(Records shown)

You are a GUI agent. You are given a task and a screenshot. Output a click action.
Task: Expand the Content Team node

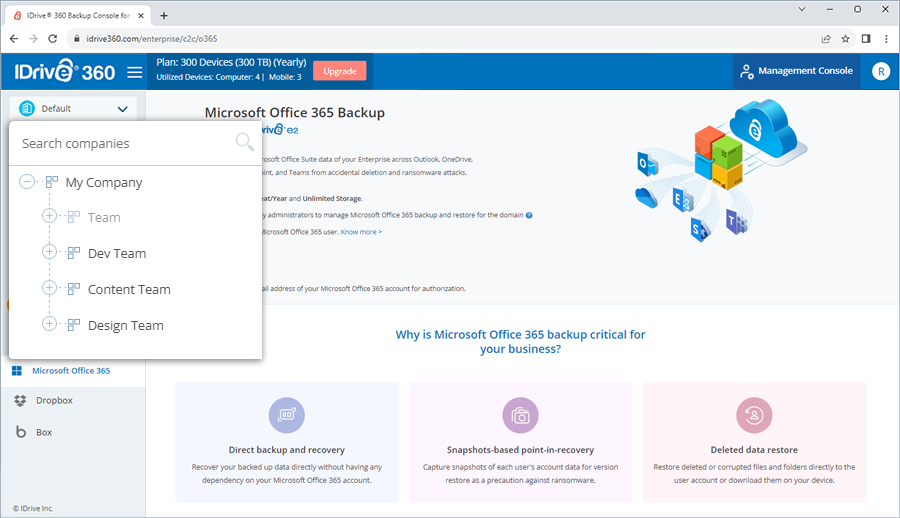[49, 289]
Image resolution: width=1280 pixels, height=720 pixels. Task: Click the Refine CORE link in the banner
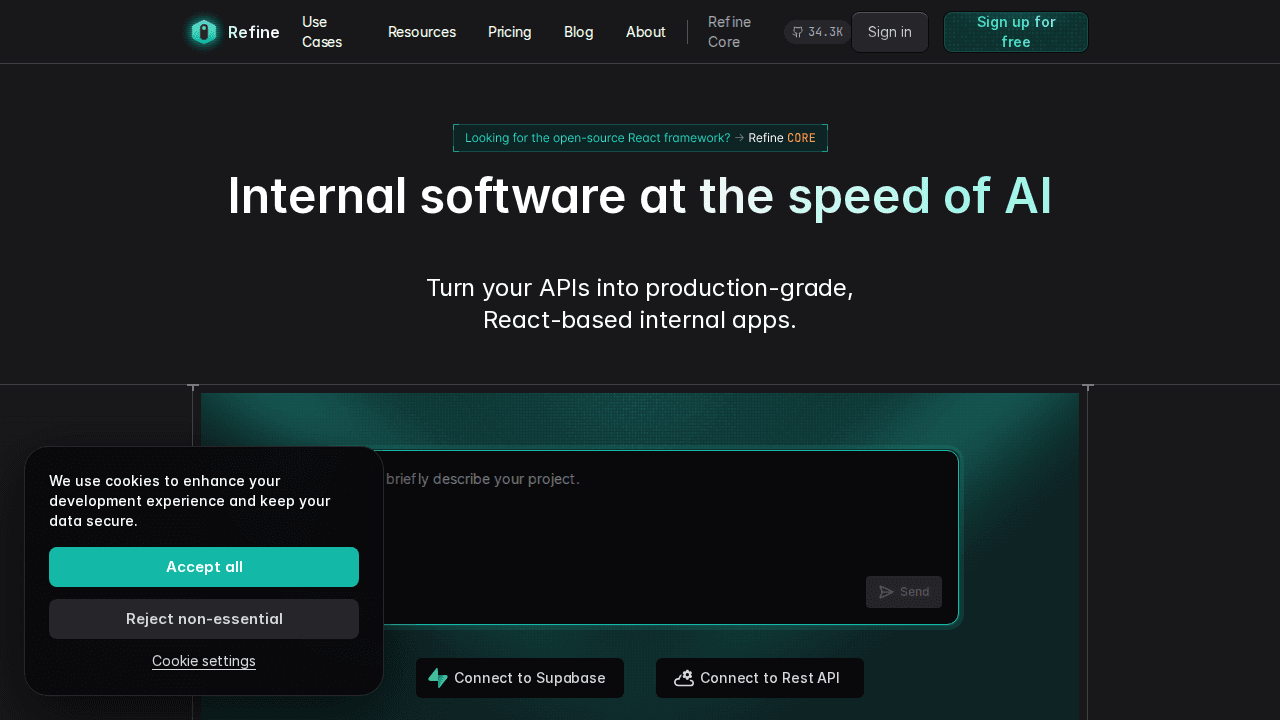pos(783,138)
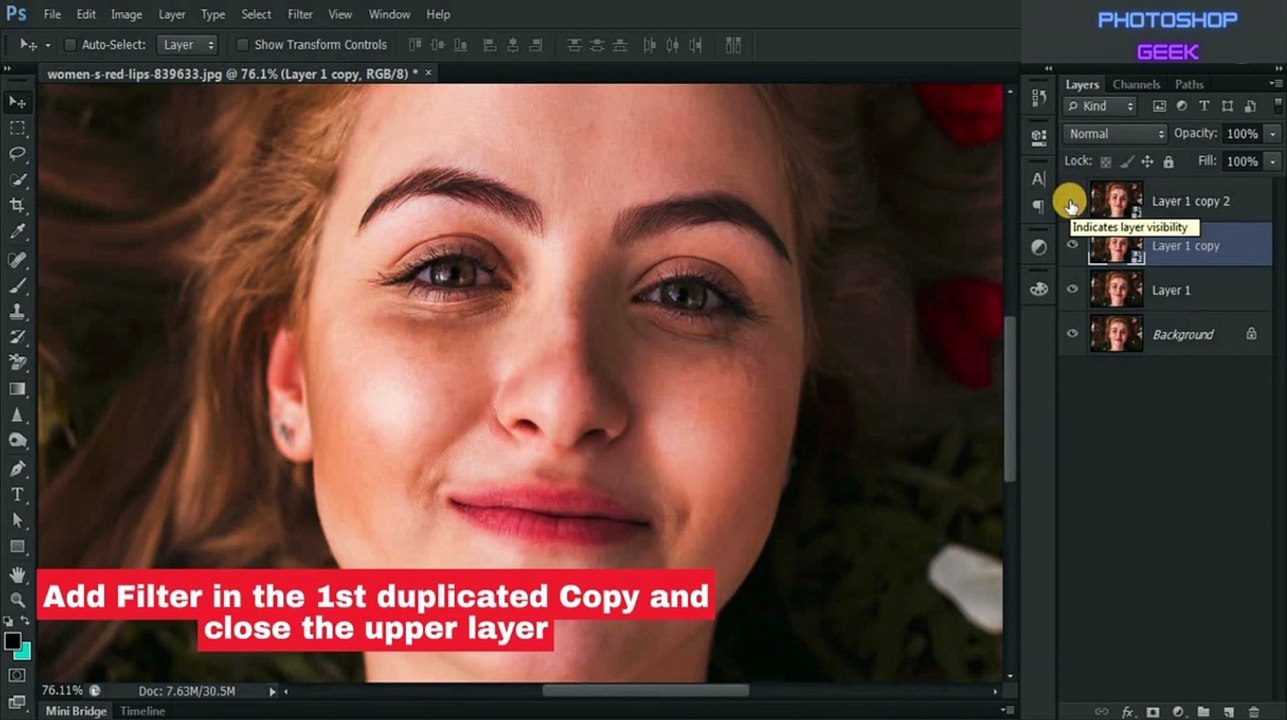Click the foreground color swatch
The height and width of the screenshot is (720, 1287).
pos(12,641)
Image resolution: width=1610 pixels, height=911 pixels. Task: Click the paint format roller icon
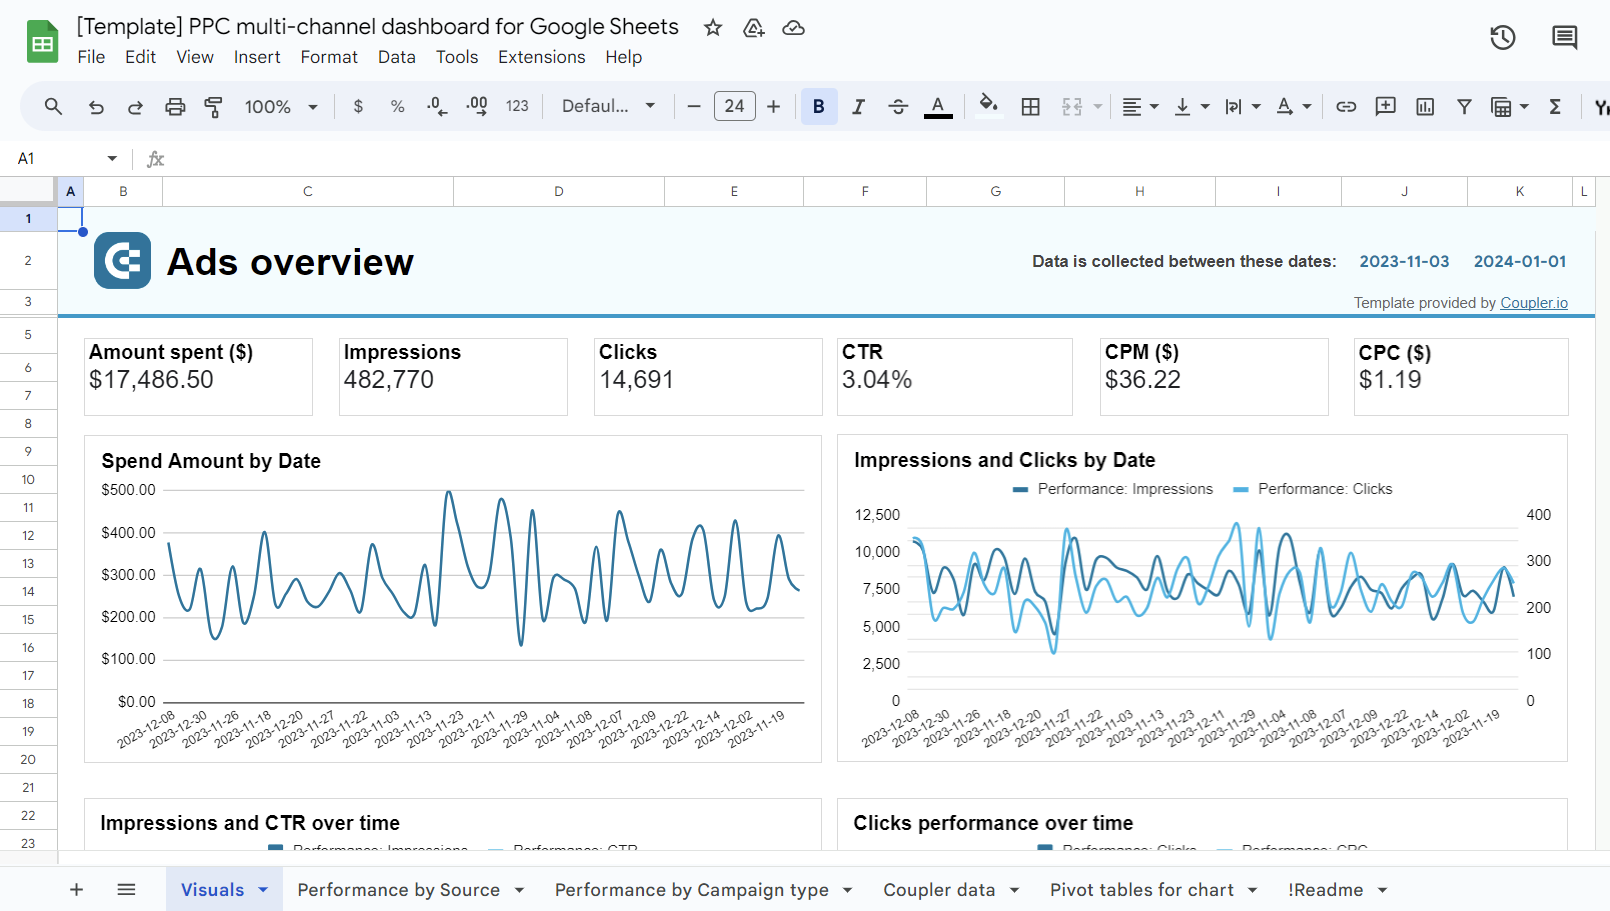pyautogui.click(x=213, y=107)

(End Records shown)

**What is required:**
With the pictures left out, please output each line from the one containing "Image resolution: width=1280" through the end of the entries, exactly as it is.

**Exercise answer:**
Image resolution: width=1280 pixels, height=720 pixels. Task: Click the Refine CORE link in the banner
pos(783,138)
Click the foreground color swatch
The height and width of the screenshot is (720, 1287).
pos(12,641)
Image resolution: width=1610 pixels, height=911 pixels. Task: Click the paint format roller icon
pyautogui.click(x=213, y=107)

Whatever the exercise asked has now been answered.